S'blood, must I see my preserver pe­rish?

(struggling.)
JOHN.

I'm your preserver, and I will perish, but I'll bring you out of harm's way.

SIR GEO.

Tho' he'd fight me himself—

JOHN.

We all know you'd fight the very devil.

SIR GEO.

He sav'd my life.

JOHN.

I'll save your life—

(whips him up)

—hawl up, my noble little jolly-boat.

Exit, carrying Sir Geo. off.
[Page 64]SCENE, BANKS's HOUSE.
Enter GAMMON, BANKS, and SIM.
GAM.

Boy, go on with the inventory.

SIM.

How unlucky, feyther, to lay hold on me, when I wanted to practice my part.

BANKS.

This proceeding is too severe—to lay an execution on my wretched trifling goods, when I thought—

GAM.

Aye, you've gone up to the big house with your complaint—her Ladyship's steward, to be sure, has made me give back your cottage and farm, but your goods I seized for my rent.

BANKS.

Leave me but a few necessaries, by my own labour, and the goodness of my neighbours, I may soon redeem what the law has put in your hands.

GAM.

The affair is now in my lawyer's hands, and plaintiff and defendant chattering about it is all smoke.

SIM.

Feyther, don't be so cruel to Mr. Banks.

GAM.

I'll mark what I may want for myself—stay you and see that not a pin's point be removed.

Exit.
SIM.
(tearing the paper.)

Dam'me, if I'll be a watch dog to bite the poor, that I won't, Mr.
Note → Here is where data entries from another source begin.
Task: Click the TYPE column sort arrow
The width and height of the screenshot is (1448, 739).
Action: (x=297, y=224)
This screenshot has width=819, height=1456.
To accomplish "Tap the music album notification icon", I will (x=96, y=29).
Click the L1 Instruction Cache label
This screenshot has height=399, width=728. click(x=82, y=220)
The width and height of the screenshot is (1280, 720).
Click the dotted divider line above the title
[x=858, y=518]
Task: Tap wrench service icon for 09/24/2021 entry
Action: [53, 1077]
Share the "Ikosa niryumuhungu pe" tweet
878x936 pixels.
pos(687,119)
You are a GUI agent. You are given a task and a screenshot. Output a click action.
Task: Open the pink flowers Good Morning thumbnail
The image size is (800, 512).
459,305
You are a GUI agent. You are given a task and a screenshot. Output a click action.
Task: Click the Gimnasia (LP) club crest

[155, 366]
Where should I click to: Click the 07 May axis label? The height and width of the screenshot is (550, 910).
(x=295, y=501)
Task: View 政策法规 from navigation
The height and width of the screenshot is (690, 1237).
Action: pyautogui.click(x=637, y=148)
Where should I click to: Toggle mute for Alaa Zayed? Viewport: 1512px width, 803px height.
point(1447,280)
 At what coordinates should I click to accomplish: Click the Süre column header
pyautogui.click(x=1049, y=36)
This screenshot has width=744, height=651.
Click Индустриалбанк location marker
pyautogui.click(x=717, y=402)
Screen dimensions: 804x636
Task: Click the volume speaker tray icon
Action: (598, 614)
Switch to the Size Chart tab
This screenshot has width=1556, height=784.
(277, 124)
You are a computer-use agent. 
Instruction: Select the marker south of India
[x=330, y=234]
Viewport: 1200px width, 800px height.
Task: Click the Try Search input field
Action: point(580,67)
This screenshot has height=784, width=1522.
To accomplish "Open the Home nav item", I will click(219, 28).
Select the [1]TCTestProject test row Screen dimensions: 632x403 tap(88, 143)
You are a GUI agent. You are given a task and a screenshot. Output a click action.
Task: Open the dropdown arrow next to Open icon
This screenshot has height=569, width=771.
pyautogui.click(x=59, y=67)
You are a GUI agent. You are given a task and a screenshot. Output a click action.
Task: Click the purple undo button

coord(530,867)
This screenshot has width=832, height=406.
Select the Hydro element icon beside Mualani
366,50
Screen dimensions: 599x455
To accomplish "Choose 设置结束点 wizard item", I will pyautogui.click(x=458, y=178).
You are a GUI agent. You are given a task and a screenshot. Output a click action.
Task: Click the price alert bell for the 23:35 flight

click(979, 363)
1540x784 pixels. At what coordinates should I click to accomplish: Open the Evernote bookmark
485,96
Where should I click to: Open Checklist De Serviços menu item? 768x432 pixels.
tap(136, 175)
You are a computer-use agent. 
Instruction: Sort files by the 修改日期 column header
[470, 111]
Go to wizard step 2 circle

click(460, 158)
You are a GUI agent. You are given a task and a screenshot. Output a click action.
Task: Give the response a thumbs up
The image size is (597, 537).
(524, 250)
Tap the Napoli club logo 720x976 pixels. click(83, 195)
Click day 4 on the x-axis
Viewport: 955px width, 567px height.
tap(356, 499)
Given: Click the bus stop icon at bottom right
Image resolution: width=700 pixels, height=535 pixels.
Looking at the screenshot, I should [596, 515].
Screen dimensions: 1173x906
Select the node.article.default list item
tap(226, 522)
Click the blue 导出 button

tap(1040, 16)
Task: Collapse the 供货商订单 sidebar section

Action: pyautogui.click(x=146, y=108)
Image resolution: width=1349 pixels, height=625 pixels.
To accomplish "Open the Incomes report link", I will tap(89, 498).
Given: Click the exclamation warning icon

Banks, as my feyther intends to put up your goods to auction, if you could but get a friend to buy the choice of them for you again; sister Jane has got steward to advance her a quarter's wages, and when I've gone to fell corn for feyther, I've made a market penny now and then—it is'n't much, but every little helps.

(offers a leather purse.)
BANKS.

I thank you, my good natured boy, but keep your money.

SIM.

I remember, about eight years ago you sav'd me from being drown'd at Black Poole—if you'll not take this I'll fling it into Black Poole directly.

BANKS.

My kind lad, I'll not hurt your feelings, by opposing your liberality.

(takes the purse)
SIM.

He, he, he!—He's given my heart such pleasure, as I never felt, nor I'm sure my feyther be­fore me.

BANKS.
[Page 65]

But, Sim, whatever may be his opinion of worldly prudence, still remember he's your pa­rent.

Exit.
SIM.

I will—One elbow chair, one claw table.

(crying out.)
Exit.
Enter AMELIA.
AME.

The confusion into which Lady Ama­ranth's family is thrown, by the sudden departure and apprehended danger of her young cousin, must have prevented her Ladyship from giving that attention to our affairs that I'm sure was her inclination—If I can but prevail on my brother to accept of her protec­tion—Heavens, what's this?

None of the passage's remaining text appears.